Al-Muqābala (المقابله, "balancing" or "corresponding") means subtraction of the same positive quantity from both sides: "x^{2} + 5 = 40x + 4x^{2}" is turned into "5 = 40x + 3x^{2}". Repeated application of this rule makes quantities of each type ("square"/"root"/"number") appear in the equation at most once, which helps to see that there are only 6 basic solvable types of the problem, when restricted to positive coefficients and solutions.

Subsequent parts of the book do not rely on solving quadratic equations.

== Area and volume ==
The second chapter of the book catalogues methods of finding area and volume.

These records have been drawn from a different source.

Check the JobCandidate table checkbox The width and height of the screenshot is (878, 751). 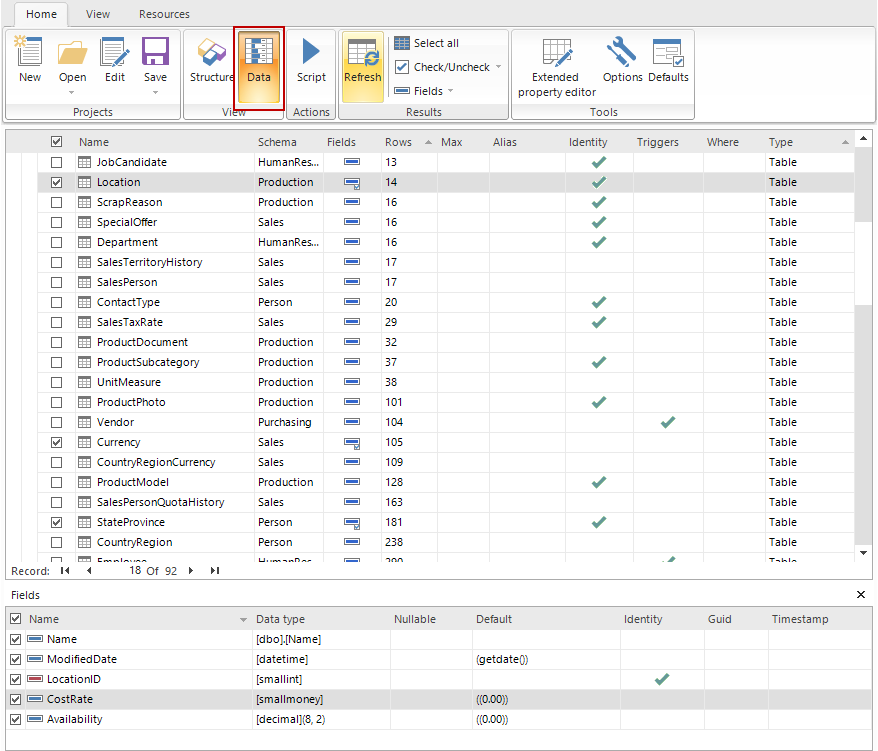[x=57, y=162]
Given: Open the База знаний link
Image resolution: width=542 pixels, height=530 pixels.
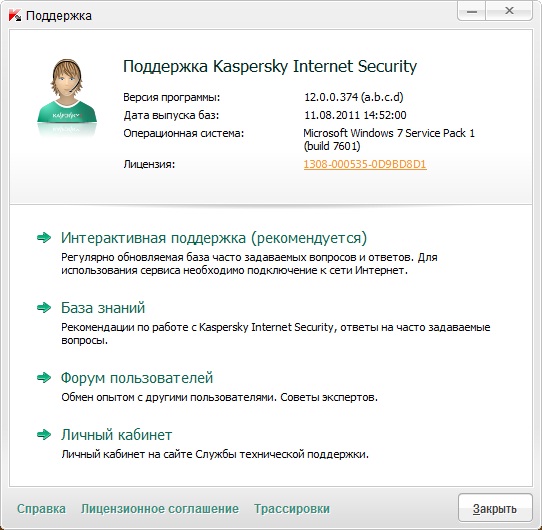Looking at the screenshot, I should [x=103, y=308].
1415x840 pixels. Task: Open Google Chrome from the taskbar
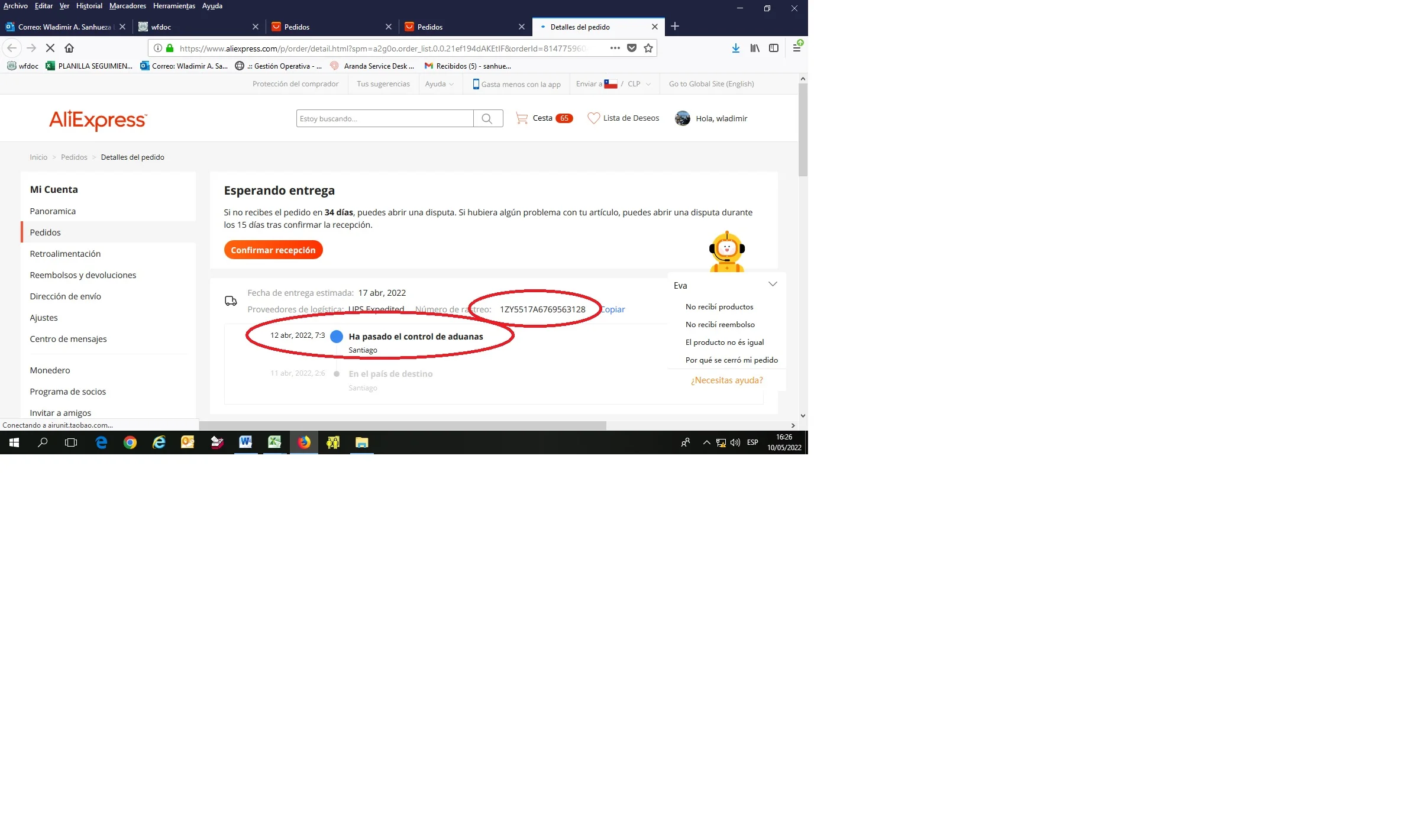click(x=130, y=442)
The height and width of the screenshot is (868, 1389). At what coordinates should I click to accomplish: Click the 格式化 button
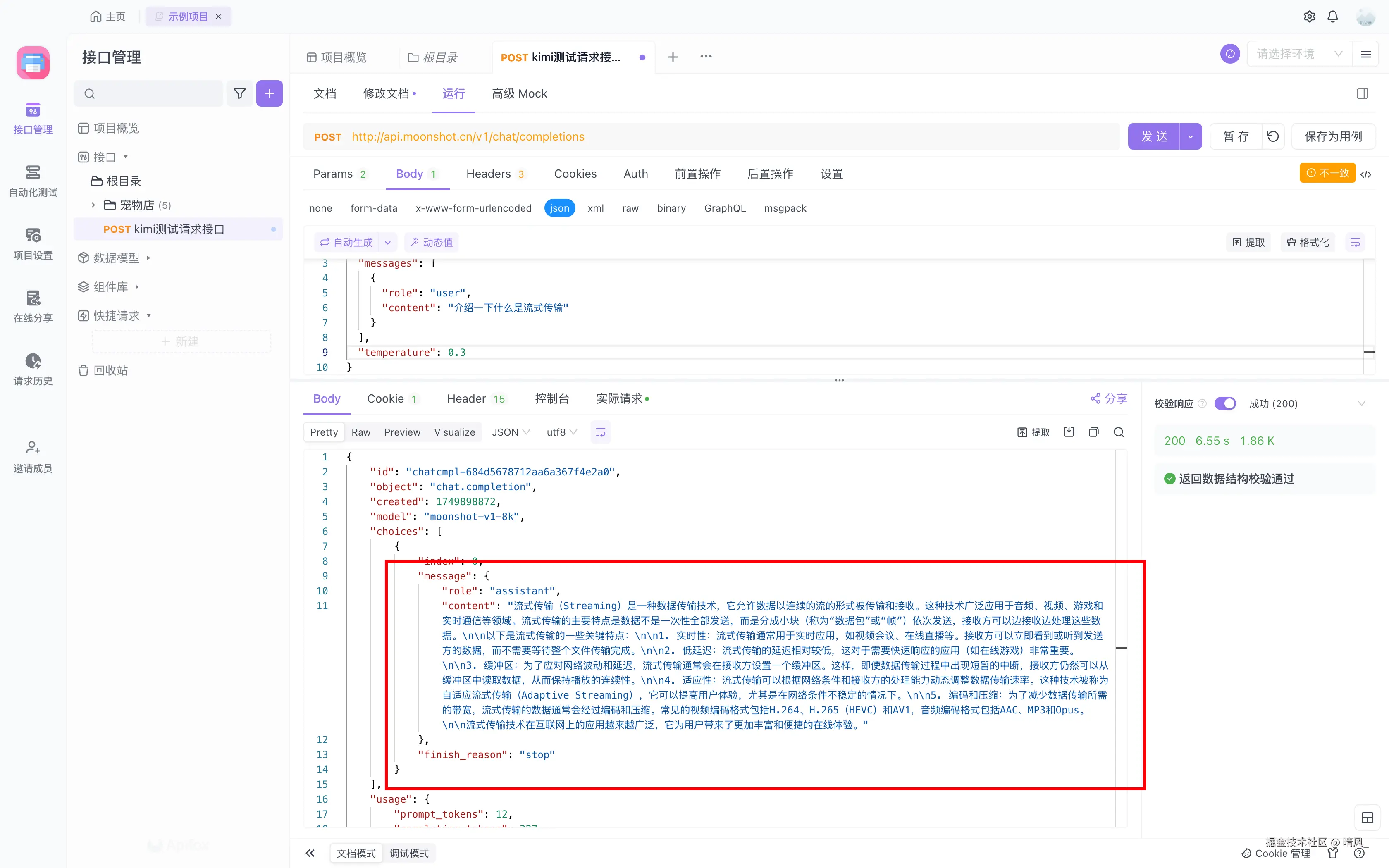[x=1308, y=242]
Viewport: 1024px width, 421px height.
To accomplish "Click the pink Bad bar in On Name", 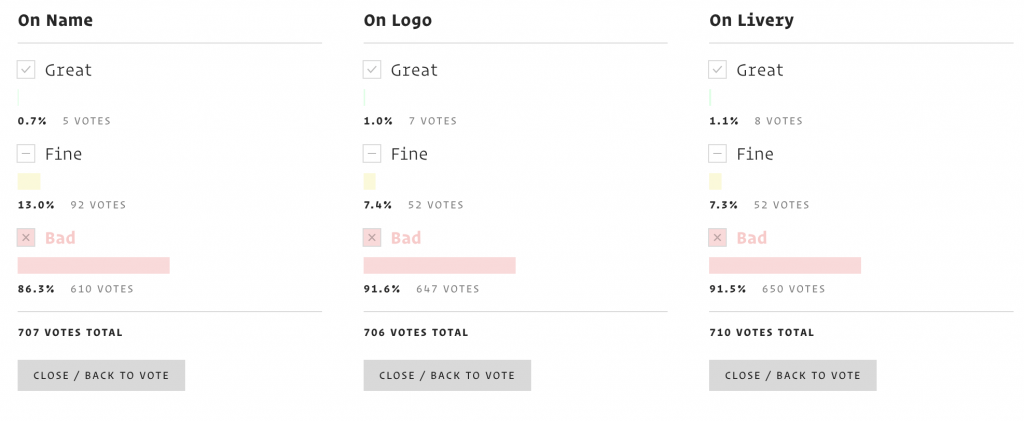I will (x=93, y=266).
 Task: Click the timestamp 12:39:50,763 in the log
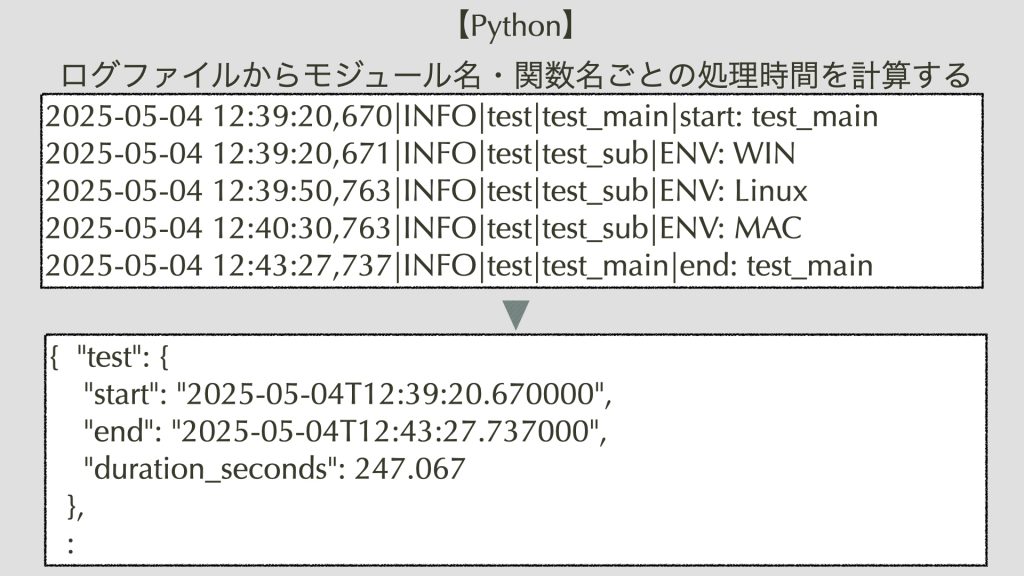[302, 191]
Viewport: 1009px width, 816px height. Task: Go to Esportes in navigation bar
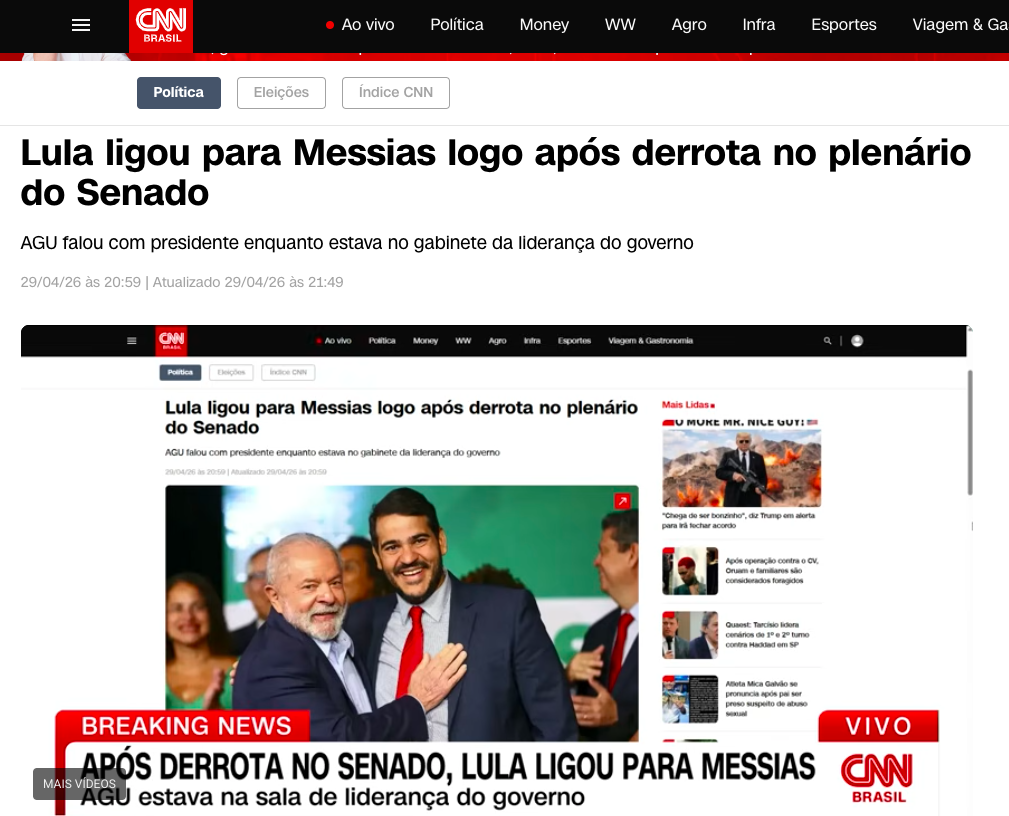[x=844, y=25]
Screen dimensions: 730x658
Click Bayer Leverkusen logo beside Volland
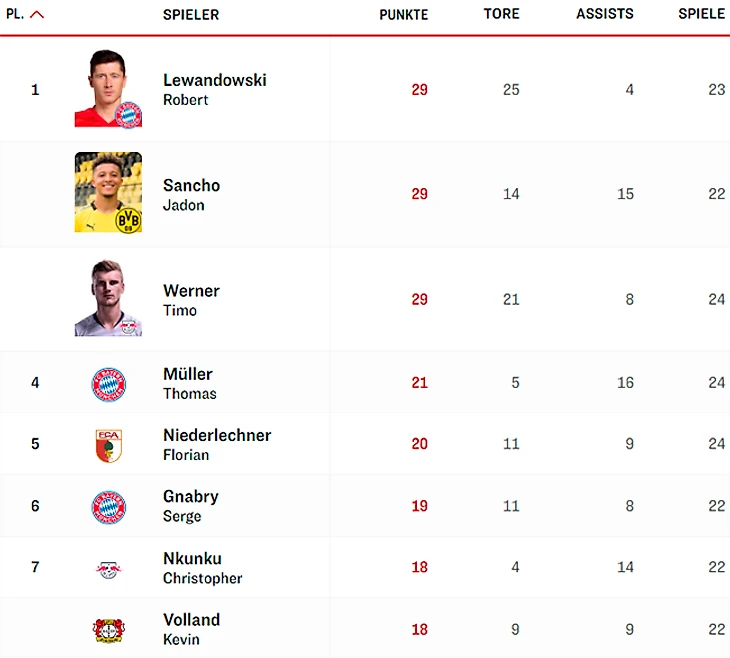(108, 629)
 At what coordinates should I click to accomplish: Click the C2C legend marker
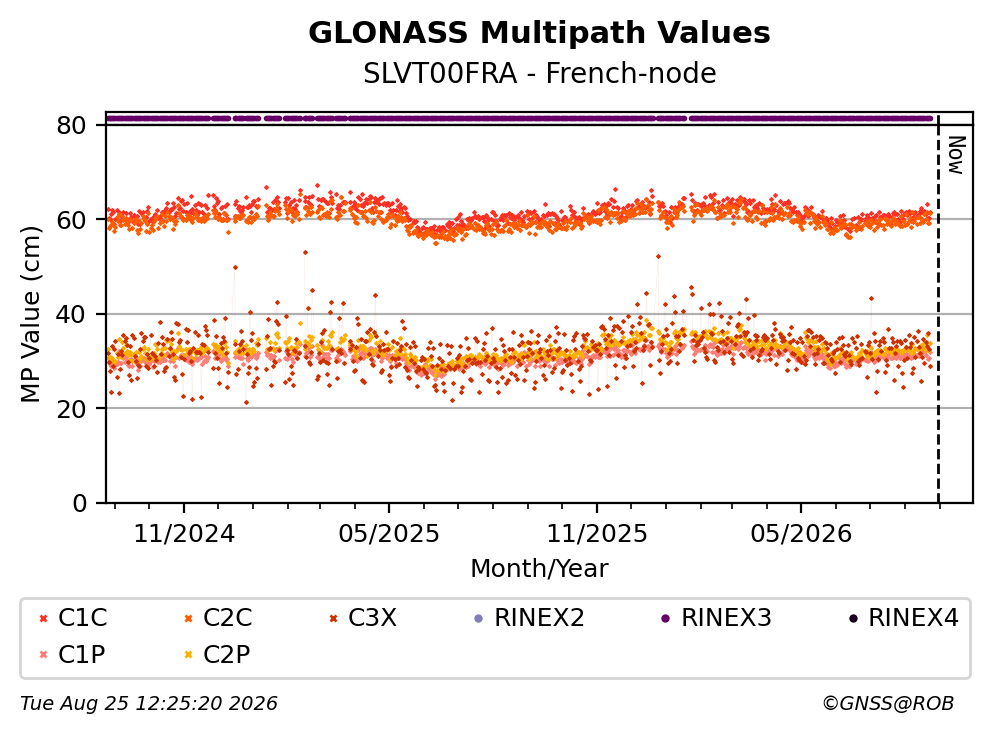point(188,619)
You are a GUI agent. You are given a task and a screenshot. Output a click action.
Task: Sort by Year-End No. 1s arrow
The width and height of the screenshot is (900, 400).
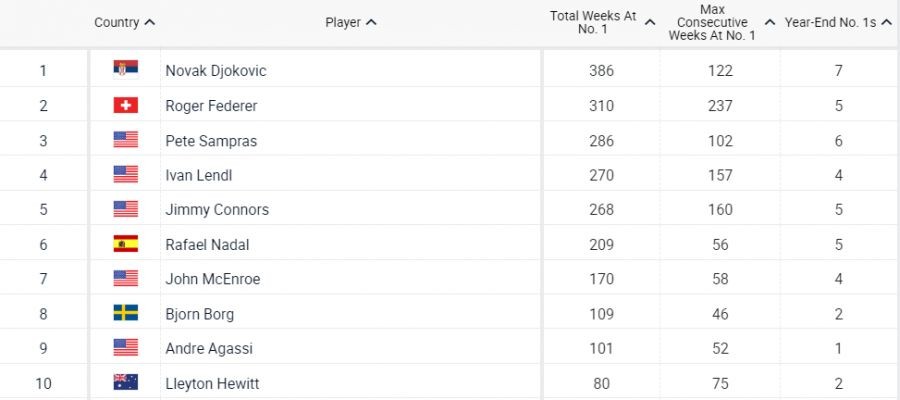click(x=886, y=22)
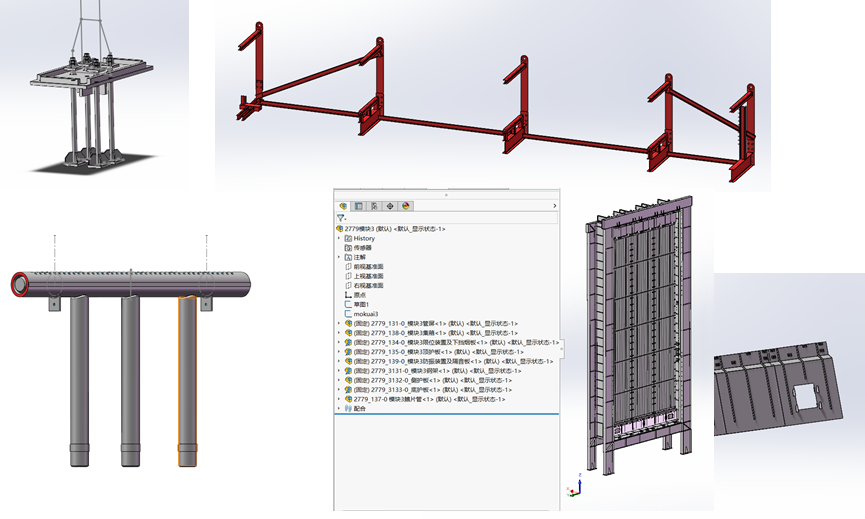Expand the 注解 annotations node
Image resolution: width=865 pixels, height=519 pixels.
point(339,257)
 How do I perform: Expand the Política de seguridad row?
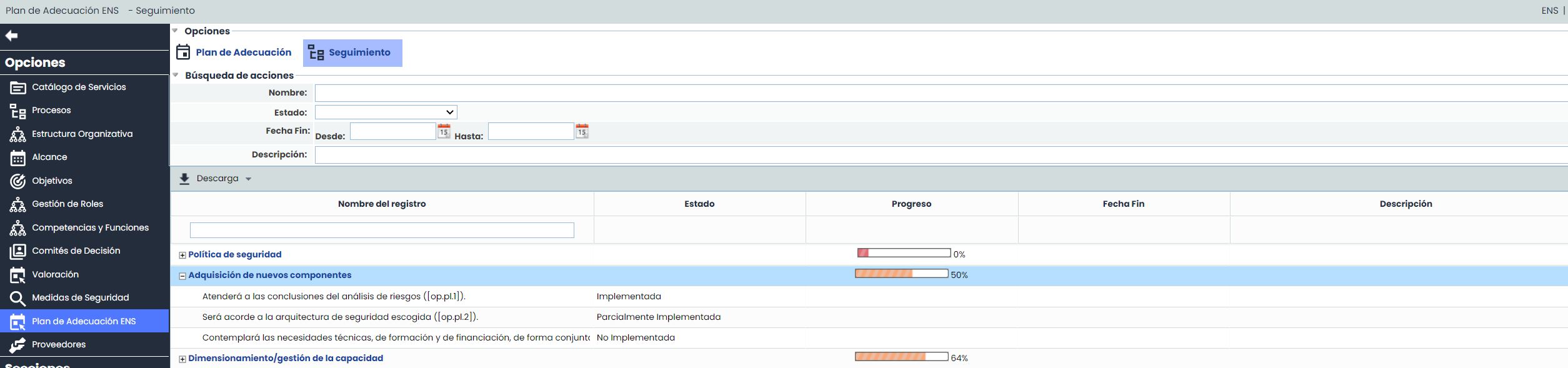[182, 255]

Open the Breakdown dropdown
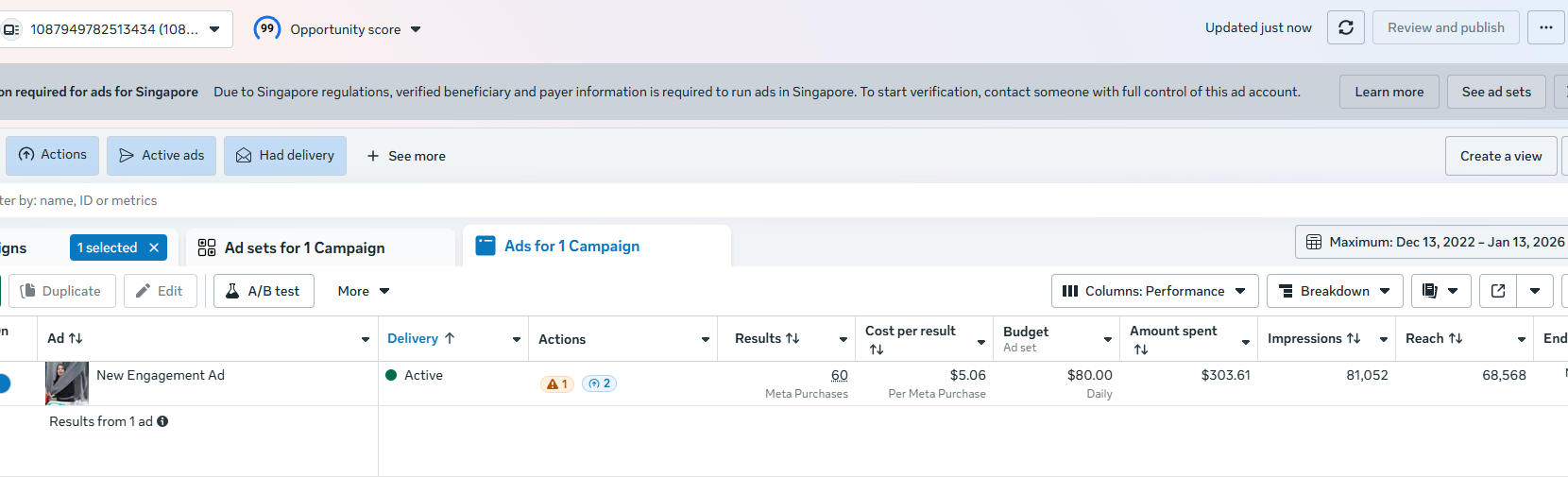click(1334, 291)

These include approximations of pi (π), given three ways, as $3 \tfrac17$, $\sqrt{10}$, and $62832/20000$. This latter approximation, equalling 3.1416, earlier appeared in the Indian Āryabhaṭīya (499 CE).

== Other topics ==
Al-Khwārizmī explicates the Jewish calendar and the 19-year cycle described by the convergence of lunar months and solar years.

About half of the book deals with Islamic rules of inheritance, which are complex and require skill in first-order algebraic equations.

==Legacy==
Al-Jabr introduced balancing and reduction to mathematical expressions, and founded Algebra as an independent mathematical discipline, which is taught worldwide, typically as part of an elementary and high school curriculum.

R. Rashed and Angela Armstrong write:

Al-Khwarizmi's text can be seen to be distinct not only from the Babylonian tablets, but also from the Diophantus' Arithmetica. It no longer concerns a series of problems to be resolved, but an exposition which starts with primitive terms in which the combinations must give all possible prototypes for equations, which henceforward explicitly constitute the true object of study. On the other hand, the idea of an equation for its own sake appears from the beginning and, one could say, in a generic manner, insofar as it does not simply emerge in the course of solving a problem, but is specifically called on to define an infinite class of problems.

J. J. O'Connor and E. F. Robertson wrote in the MacTutor History of Mathematics Archive:

Perhaps one of the most significant advances made by Arabic mathematics began at this time with the work of al-Khwarizmi, namely the beginnings of algebra. It is important to understand just how significant this new idea was. It was a revolutionary move away from the Greek concept of mathematics which was essentially geometry. Algebra was a unifying theory which allowed rational numbers, irrational numbers, geometrical magnitudes, etc., to all be treated as "algebraic objects". It gave mathematics a whole new development path so much broader in concept to that which had existed before, and provided a vehicle for future development of the subject. Another important aspect of the introduction of algebraic ideas was that it allowed mathematics to be applied to itself in a way which had not happened before.